§ **TO DO**:
Switch "Contact Owner" to "Account Name" in the part of the material that opens with the line containing "Task: Sort by the Contact Owner column header" and runs through the end of the material, then write that part out again with nothing else changed.

Records from a data source:
"""
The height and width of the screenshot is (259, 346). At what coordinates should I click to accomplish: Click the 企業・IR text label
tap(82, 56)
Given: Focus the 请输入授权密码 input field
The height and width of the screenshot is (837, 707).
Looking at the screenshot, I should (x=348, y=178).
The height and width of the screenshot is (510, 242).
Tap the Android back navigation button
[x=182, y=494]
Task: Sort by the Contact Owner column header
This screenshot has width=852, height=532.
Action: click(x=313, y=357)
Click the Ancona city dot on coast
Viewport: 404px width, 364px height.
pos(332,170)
"""
§ **SOLUTION TO THE EXERCISE**:
Task: Sort by the Account Name column header
This screenshot has width=852, height=532.
Action: click(x=313, y=357)
Click the Ancona city dot on coast
Viewport: 404px width, 364px height.
pos(332,170)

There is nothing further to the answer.